## Your goal
Every entry below should be repeated exactly; the pictures should not.
--- Data for this exercise Enclosed Below ---
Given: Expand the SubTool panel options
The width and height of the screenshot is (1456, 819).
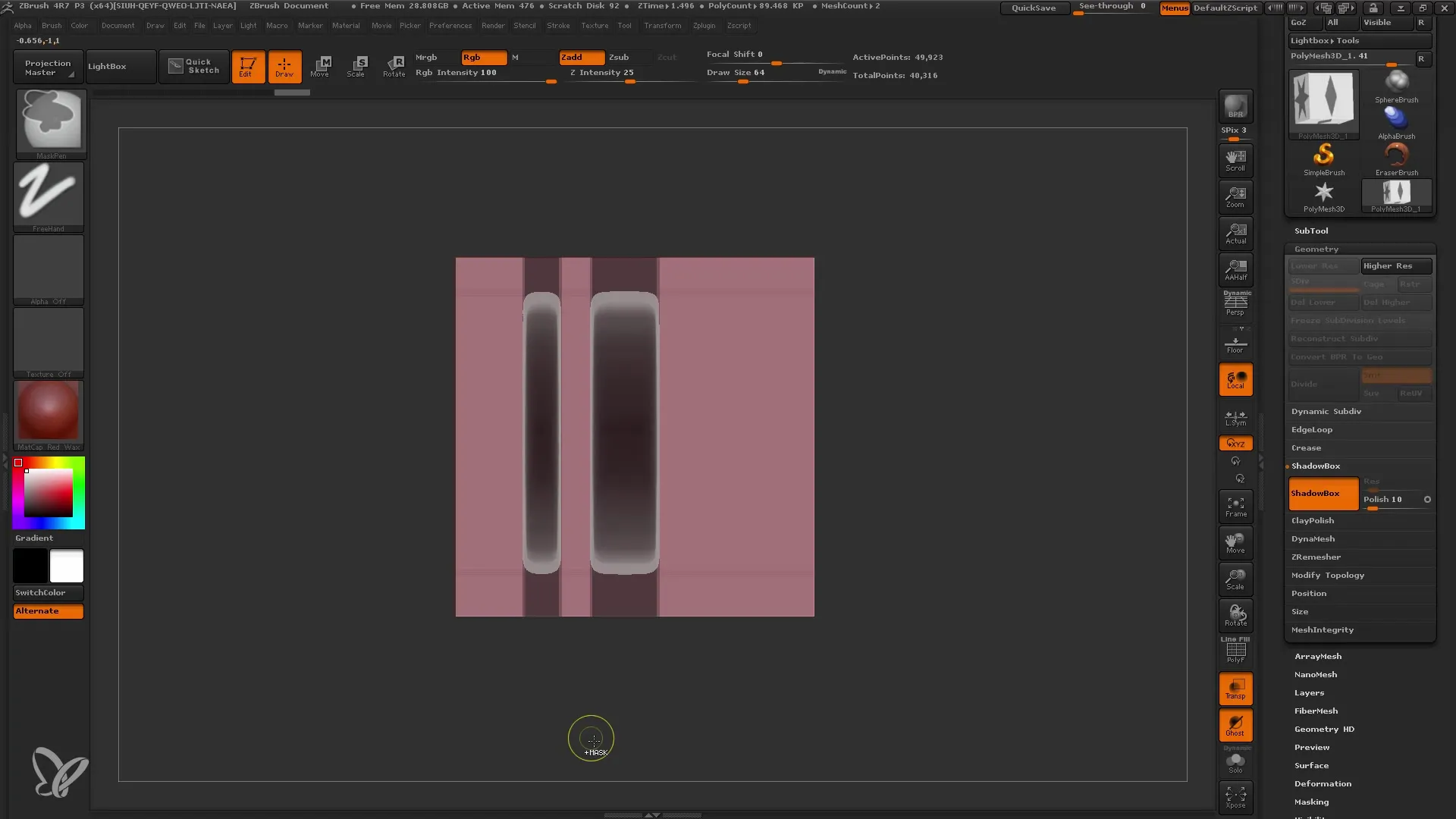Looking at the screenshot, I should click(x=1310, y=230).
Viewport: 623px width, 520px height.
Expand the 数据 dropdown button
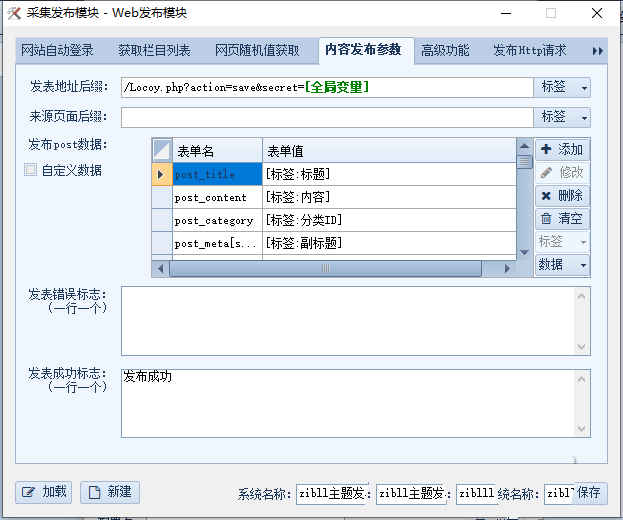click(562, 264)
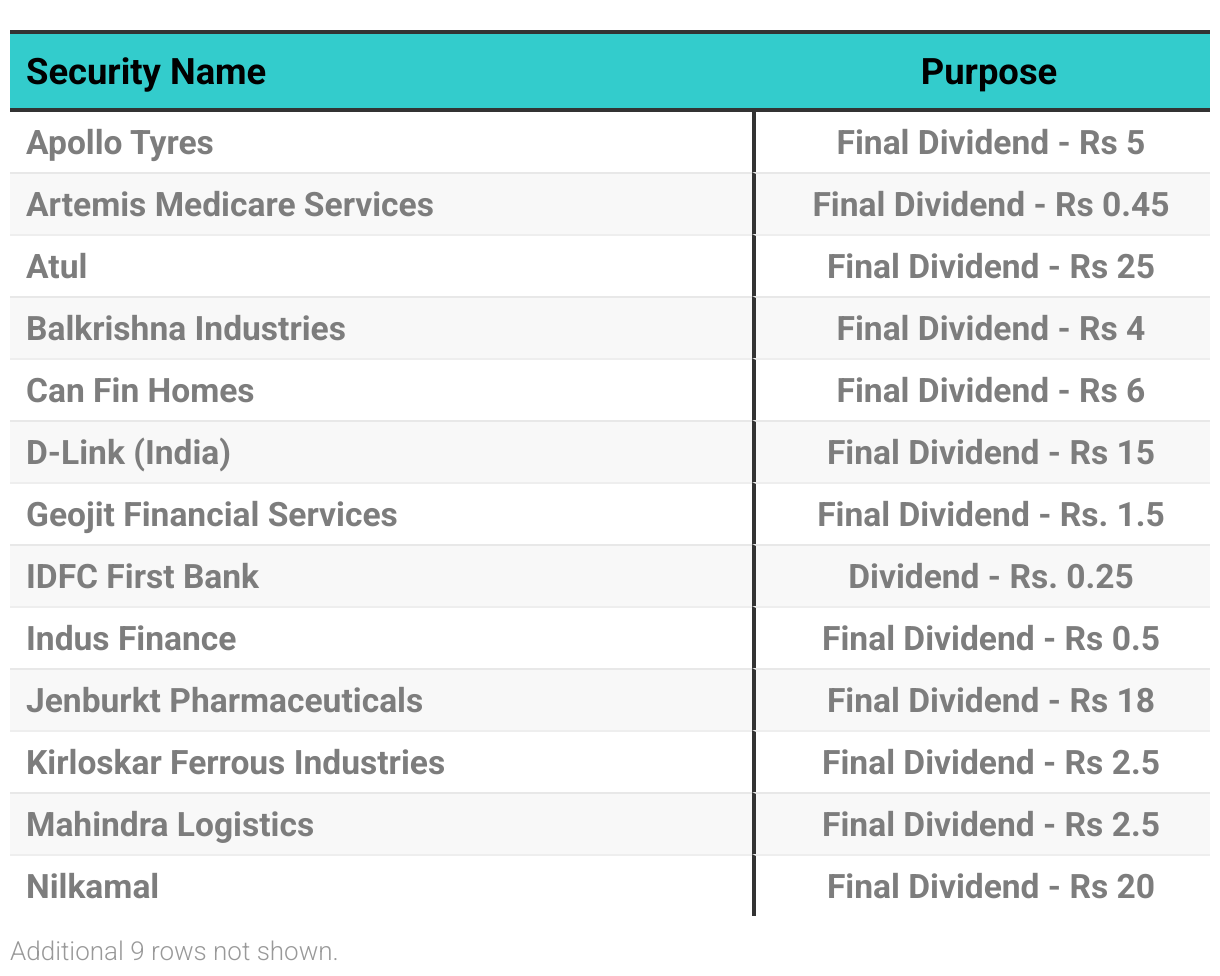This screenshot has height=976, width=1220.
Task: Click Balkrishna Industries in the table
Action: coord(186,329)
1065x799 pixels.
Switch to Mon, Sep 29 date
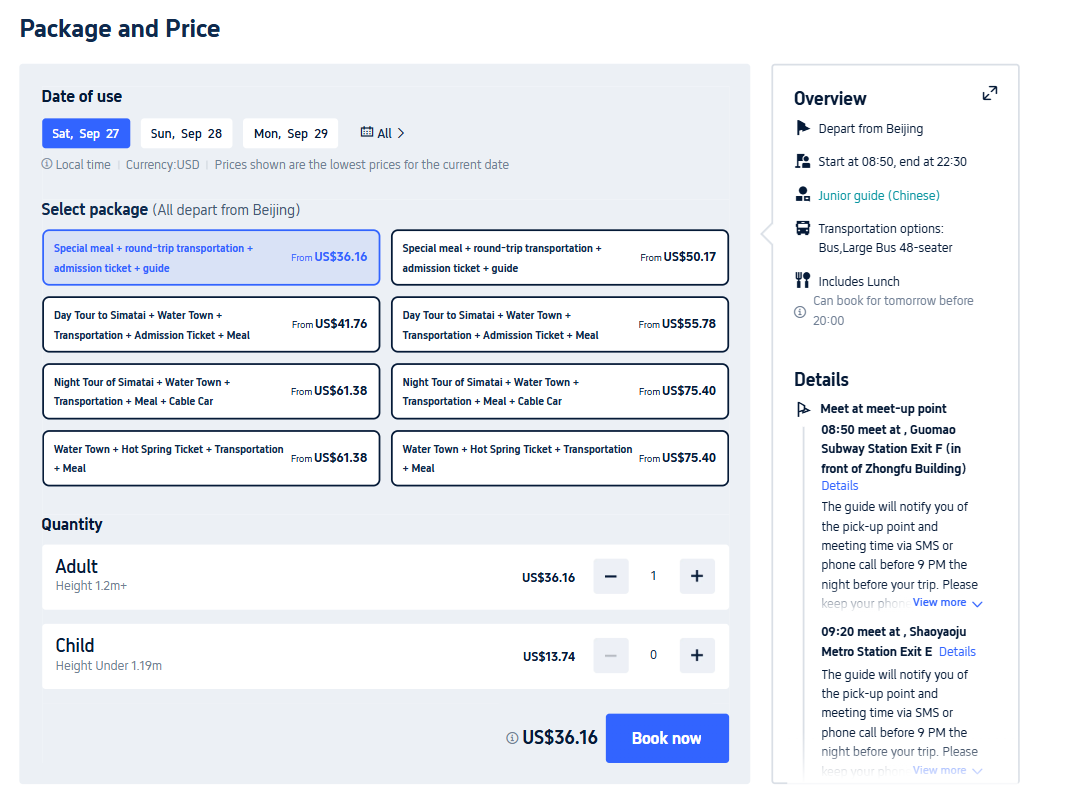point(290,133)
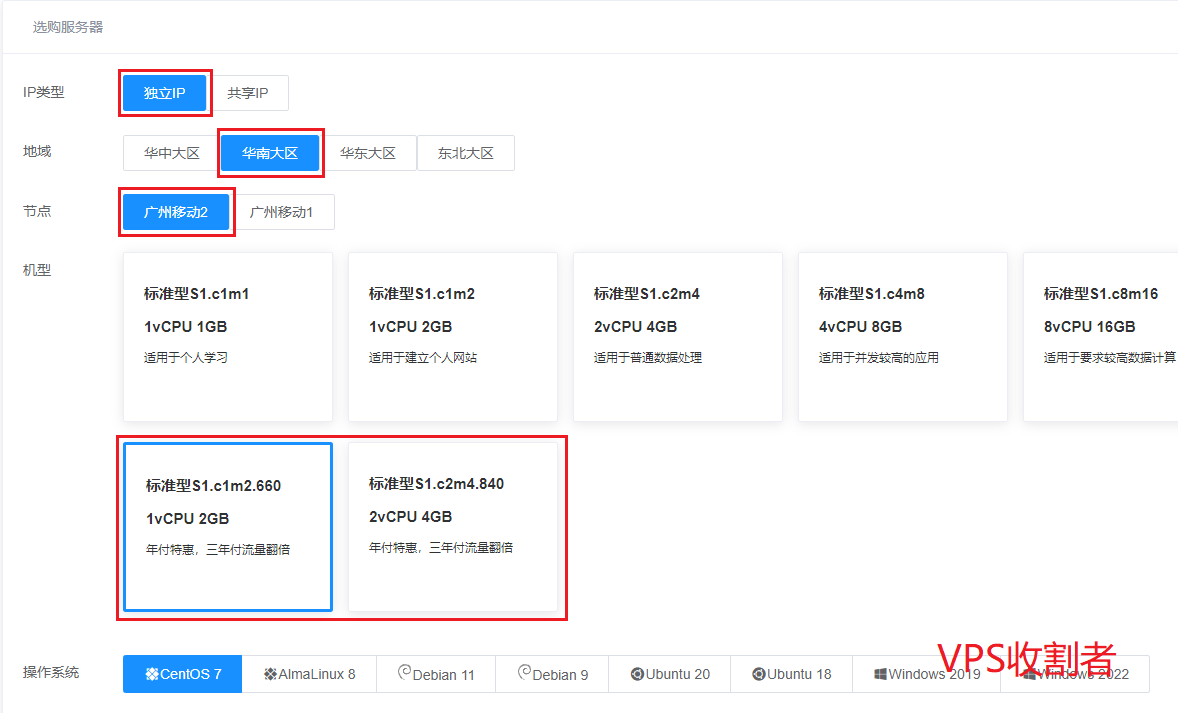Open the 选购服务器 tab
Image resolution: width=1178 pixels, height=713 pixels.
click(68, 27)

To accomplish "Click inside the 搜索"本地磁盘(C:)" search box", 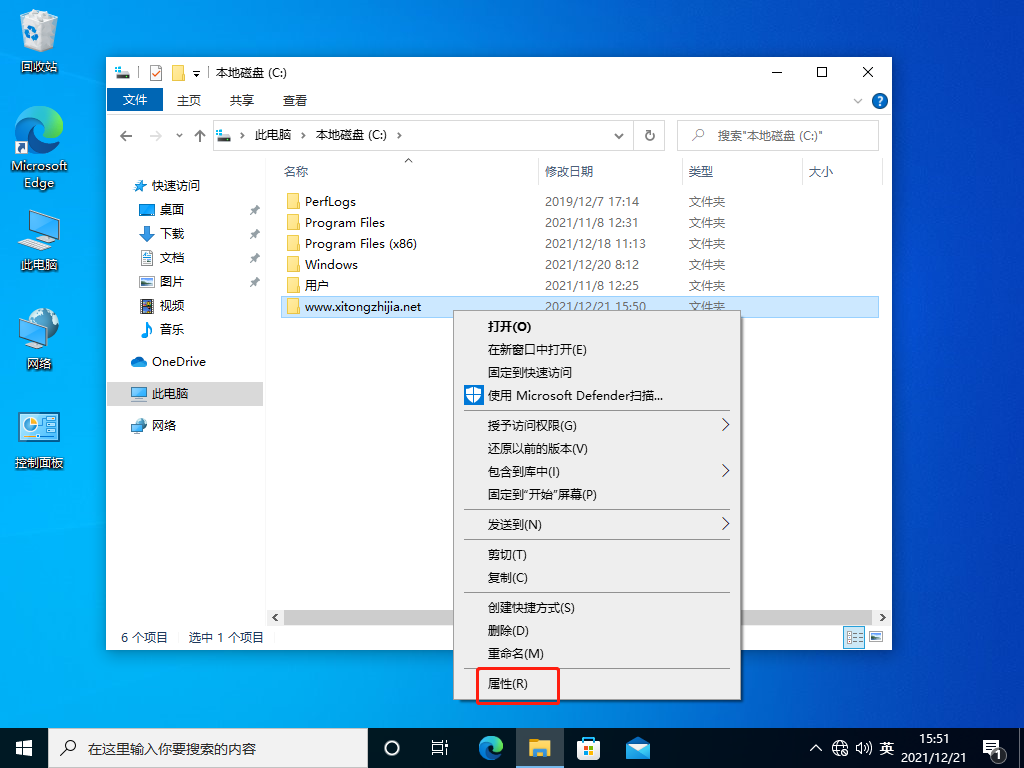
--- End of Enclosed Data for this exercise ---
## Reply to the exercise
Given: Expand the SubTool panel options
The width and height of the screenshot is (1456, 819).
Looking at the screenshot, I should click(x=1310, y=230).
Viewport: 623px width, 520px height.
Expand the 数据 dropdown button
click(562, 264)
This screenshot has height=976, width=1220.
Task: Click Balkrishna Industries in the table
Action: coord(186,329)
1065x799 pixels.
Switch to Mon, Sep 29 date
point(290,133)
Open the 选购服务器 tab
Image resolution: width=1178 pixels, height=713 pixels.
click(68, 27)

To accomplish "Click inside the 搜索"本地磁盘(C:)" search box", 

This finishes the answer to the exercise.